• Excerpted text
----------

You started out as a potwash in a bar in Christchurch,
New Zealand – how did you find that?
It was alright – all the best chefs started out as potwashes. I think that’s probably what’s missing from the industry now. Kids go into college and then they’ve missed that whole step of starting at the bottom. There’s so many restaurants now who get a kid straight from college who’s not done any of the hard graft. I think it’s massively important to start out at the bottom, and it’s the best way of seeing how a kitchen works.
You were toying with the idea of becoming a landscape gardener at the time.
Yeah: it was either be a chef or a gardener at school, and I was, um, ejected from the horticulture class for being a little shit, really. The last straw was when the teacher left the room, and she left her keys on the desk and I got up in front of the class and was swinging them around like nunchucks, making kung fu noises. It was one of those moments: the kids all stopped laughing, and she was stood behind me. I thought she’d left the room. And that was it, time to leave – I’d done her head in. So, I went to home economics.
You worked at the athletes’ village at the Sydney Olympics too.
I was at the beach volleyball centre and the equestrian centre, cooking for the athletes and the media. My Head Chef where I was working was going over and we went with him. The money was great, and it was a chance to go to Sydney and be part of the Olympics, which was really cool.
Was it as glamorous as it sounds?
At the equestrian centre, we were working in a shipping container without air conditioning in the middle of the New South Wales country – it was probably 45 degrees. That was as tough a place as I’ve worked.
Why did you decide to move over to the UK?
I met my now-wife when she was travelling around New Zealand. I was always a big rugby league fan, so I wanted to come to Leeds – I was a Rhinos fan when I was a kid, and my grandma was English, so the stars aligned, really. I got here in March 2005.
How big was the culture shock when you moved, both in and out of the kitchen?
My first job was at a place called Pool Court, which was a one-star Michelin place – it’s since gone, it was the first and last Michelin in Leeds other than Man Behind the Curtain now. That was extremely hard. I went from a reasonably well-regarded young Head Chef into just a demi-slash-chef de partie job, and sort of a whipping boy. Anything that went wrong seemed to find its way back to me somehow, so that was extremely hard. It was as hard as anything you see on the telly in terms of shouty chefs, abusive, horrible places. It was certainly character-building. In terms of the lifestyle, I came from a pretty big city back home so that wasn’t a huge shift for me – Christchurch in particular is very English.
When did you shift to Spanish food?
My boss came back from a holiday to San Sebastian and southern France and he fell in love with the food there. At the time we had a place called The Hummingbird, which sadly we had to shut, so he asked if I fancied staying on and working in a Basque restaurant. Being a chef, the Basque region’s a foodie mecca, so it was an appealing idea. He sent me down to a place called Donostia in London, which is a really fantastic place. I spent six weeks down there learning the ropes and recipes and eating my way around half the Spanish restaurants in London, of which there are a lot – Barrafina, Camino, Iberica, all those sort of places – and tried to pick up as much as I could.

----------

• Information shown
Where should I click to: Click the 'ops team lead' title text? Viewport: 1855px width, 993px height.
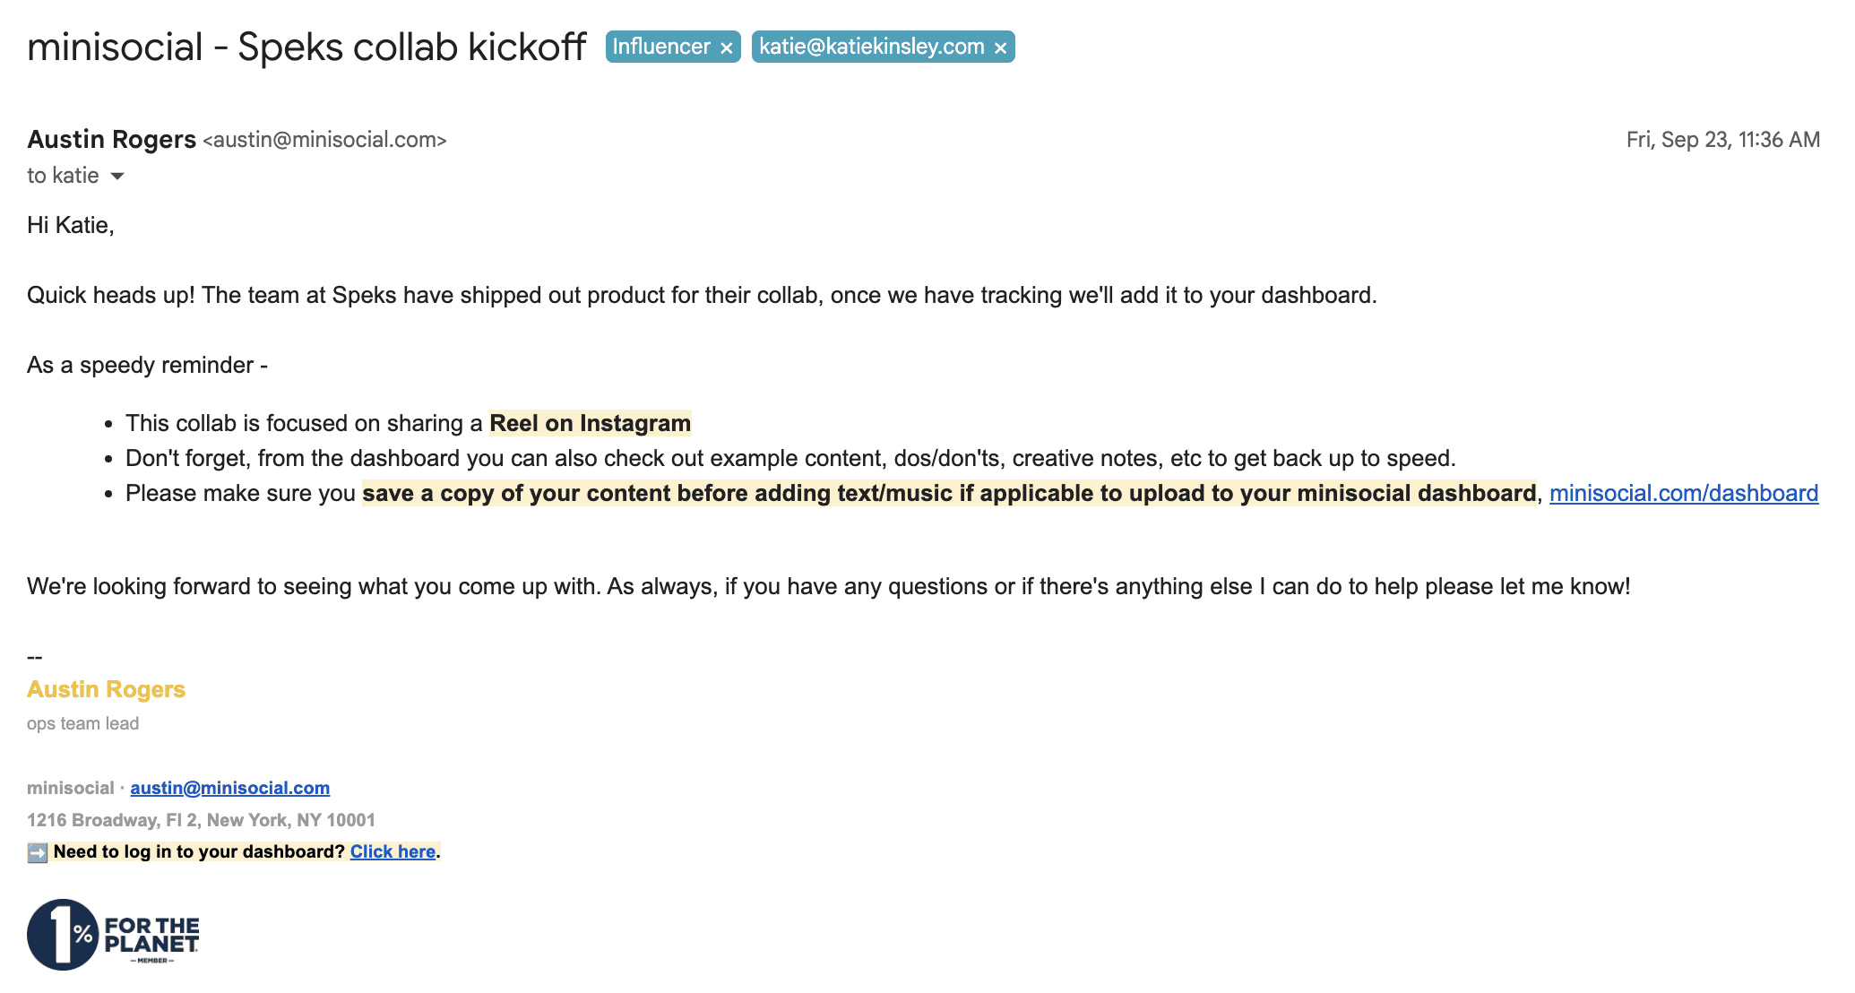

----------

• Tasks to complete
1. Which restaurants does the chef interview name?
2. Could you retype everything in the chef interview from "Why did you" down to "in March 2005."?

• The answers
1. Pool Court, Man Behind the Curtain, The Hummingbird, Donostia, Barrafina, Camino, Iberica

2.
Why did you decide to move over to the UK?
I met my now-wife when she was travelling around New Zealand. I was always a big rugby league fan, so I wanted to come to Leeds – I was a Rhinos fan when I was a kid, and my grandma was English, so the stars aligned, really. I got here in March 2005.